"Não há orientação" do Ministério para despedimentos

O secretário de Estado da Defesa disse hoje que não há nenhuma orientação para a dispensa de trabalhadores dos Estaleiros Navais do Alfeite, mas o sindicato esclareceu que não foram dadas garantias quanto ao futuro de 200 postos de trabalho.

"O que o secretário de Estado nos disse foi, que hoje não está prevista a dispensa de trabalhadores, mas que amanhã ou depois não sabe. As palavras são dele e isto é uma situação que nos causa imensa preocupação", afirmou Rogério Caeiro, do Sindicato dos Trabalhadores Civis das Forças Armadas (STEFFAS), no final de uma reunião com Paulo Braga Lino, o qual acompanhou o ministro da economia numa visita ao Arsenal do Alfeite, com governantes argelinos, para atrair investimento.

"O que está garantido é o nosso maior empenho em viabilizar o estaleiro, em garantir a sua sustentabilidade e o seu futuro. Não há nenhuma orientação para, neste momento, haver dispensa de qualquer trabalhador. Nem por parte do Ministério da Defesa nem da Empordef", salientou o secretário de Estado, acrescentando que a visita do ministro argelino da Indústria, se insere "na busca de clientes alternativos", não apenas para os estaleiros do Alfeite, como para outras empresas.

"Informou-nos [secretário de Estado] de que está a receber várias delegações de outros países, como esta da Argélia, no sentido de tentar alargar o mercado de trabalho fora do âmbito da Marinha, já que a mesma não tem disponibilidade financeira. Não nos colocou a hipótese de vender os estaleiros e esperamos que isso não esteja em cima da mesa, pois não assumimos tal cenário", defendeu o dirigente sindical.

Segundo Rogério Caeiro estão em causa 200 postos de trabalho. "Esse número foi avançado por algumas chefias aos trabalhadores mas o secretário de Estado não falou em números concretos, apesar de ter sido confrontado com esse valor", esclareceu o sindicalista.

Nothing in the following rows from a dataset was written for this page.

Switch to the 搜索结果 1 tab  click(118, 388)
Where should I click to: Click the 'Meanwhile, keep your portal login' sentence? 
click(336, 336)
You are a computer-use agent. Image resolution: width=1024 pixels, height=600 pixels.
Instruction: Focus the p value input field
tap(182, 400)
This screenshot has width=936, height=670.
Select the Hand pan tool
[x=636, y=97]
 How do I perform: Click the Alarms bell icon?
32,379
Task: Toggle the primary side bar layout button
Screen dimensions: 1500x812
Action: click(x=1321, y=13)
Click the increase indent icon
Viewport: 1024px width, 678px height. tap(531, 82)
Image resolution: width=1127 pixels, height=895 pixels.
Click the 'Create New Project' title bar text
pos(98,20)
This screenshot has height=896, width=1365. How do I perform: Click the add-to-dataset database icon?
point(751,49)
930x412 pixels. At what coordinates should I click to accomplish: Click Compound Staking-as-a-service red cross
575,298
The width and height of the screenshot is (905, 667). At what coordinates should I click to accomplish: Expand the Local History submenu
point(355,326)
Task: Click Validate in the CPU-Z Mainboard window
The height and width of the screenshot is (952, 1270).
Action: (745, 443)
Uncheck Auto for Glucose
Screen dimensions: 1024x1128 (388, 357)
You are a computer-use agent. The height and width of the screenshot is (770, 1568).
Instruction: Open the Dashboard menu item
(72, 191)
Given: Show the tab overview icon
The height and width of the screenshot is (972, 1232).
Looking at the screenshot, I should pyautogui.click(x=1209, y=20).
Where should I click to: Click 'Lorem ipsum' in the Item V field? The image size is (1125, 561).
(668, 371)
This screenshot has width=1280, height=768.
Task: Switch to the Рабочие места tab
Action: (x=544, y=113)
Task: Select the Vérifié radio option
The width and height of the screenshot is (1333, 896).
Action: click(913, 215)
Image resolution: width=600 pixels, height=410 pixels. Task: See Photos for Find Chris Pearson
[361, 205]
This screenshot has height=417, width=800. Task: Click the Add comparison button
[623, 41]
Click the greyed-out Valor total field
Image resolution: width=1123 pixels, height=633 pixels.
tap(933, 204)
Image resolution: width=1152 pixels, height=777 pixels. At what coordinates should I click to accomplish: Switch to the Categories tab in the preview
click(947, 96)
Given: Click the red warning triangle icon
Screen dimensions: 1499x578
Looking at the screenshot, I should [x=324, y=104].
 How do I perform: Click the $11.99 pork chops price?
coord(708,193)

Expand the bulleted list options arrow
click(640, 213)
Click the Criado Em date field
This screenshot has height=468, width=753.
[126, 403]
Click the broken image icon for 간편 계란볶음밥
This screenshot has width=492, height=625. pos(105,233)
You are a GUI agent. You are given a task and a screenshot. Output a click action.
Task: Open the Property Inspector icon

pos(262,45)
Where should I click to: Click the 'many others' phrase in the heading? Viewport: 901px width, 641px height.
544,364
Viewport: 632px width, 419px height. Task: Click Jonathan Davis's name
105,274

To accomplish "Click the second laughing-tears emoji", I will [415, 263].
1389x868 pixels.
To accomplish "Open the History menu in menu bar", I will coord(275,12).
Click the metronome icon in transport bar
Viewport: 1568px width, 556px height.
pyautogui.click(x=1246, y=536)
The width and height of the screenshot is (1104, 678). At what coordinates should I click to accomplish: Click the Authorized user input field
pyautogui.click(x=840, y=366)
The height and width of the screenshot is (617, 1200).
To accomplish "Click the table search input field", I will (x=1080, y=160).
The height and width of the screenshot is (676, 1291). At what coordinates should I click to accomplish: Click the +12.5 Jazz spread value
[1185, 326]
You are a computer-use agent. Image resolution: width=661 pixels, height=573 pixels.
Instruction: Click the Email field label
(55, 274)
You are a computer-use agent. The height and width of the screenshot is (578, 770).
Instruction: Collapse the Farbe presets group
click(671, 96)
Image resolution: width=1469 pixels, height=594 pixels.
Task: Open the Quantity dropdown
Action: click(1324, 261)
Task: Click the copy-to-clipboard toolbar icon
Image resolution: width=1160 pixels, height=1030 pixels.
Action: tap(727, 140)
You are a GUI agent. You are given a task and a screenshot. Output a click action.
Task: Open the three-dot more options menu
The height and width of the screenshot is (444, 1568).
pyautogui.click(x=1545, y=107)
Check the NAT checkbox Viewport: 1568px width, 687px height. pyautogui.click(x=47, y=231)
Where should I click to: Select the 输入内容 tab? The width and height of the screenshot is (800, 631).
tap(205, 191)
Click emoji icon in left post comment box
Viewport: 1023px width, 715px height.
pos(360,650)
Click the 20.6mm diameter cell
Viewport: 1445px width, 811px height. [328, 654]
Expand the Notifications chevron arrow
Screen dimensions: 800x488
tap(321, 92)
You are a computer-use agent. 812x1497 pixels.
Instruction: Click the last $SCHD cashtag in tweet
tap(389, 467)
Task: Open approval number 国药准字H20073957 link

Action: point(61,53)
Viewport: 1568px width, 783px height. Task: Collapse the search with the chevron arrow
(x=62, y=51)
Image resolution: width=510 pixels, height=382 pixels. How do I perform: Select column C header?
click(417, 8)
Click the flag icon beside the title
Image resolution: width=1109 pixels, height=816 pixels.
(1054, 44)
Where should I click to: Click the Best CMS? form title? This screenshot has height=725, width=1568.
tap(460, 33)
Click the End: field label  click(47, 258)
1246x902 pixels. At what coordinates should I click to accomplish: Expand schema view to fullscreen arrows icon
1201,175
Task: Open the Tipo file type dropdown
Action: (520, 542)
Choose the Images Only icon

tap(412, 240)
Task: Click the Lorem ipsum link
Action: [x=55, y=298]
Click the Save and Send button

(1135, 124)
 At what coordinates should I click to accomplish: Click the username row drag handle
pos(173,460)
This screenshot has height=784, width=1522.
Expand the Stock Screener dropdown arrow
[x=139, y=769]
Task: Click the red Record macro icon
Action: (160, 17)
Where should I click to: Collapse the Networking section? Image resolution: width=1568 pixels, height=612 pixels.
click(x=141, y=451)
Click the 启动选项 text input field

O dirigente sindical adiantou que a última grande reparação feita pelos cerca de 600 trabalhadores terminou em meados de outubro e que desde essa altura os operários têm-se dedicado a trabalhos de manutenção e de recuperação de infraestruturas, de máquinas e de ferramentas.

Nos próximos meses o único contrato já assegurado é a reparação da corveta João Roby, a qual está prevista estar em reparação de maio até novembro, mas que, segundo Rogério Caeiro apenas ocupará cerca de "100 a 120 trabalhadores".

Álvaro Santos Pereira e Paulo Braga Lino visitaram hoje, com o ministro argelino da Indústria, das PME e da Promoção do Investimento, Mohamed Benmeradi, o Arsenal do Alfeite, em Almada, no âmbito da II Reunião do Grupo de Trabalho Luso-Argelino, que termina hoje em Lisboa.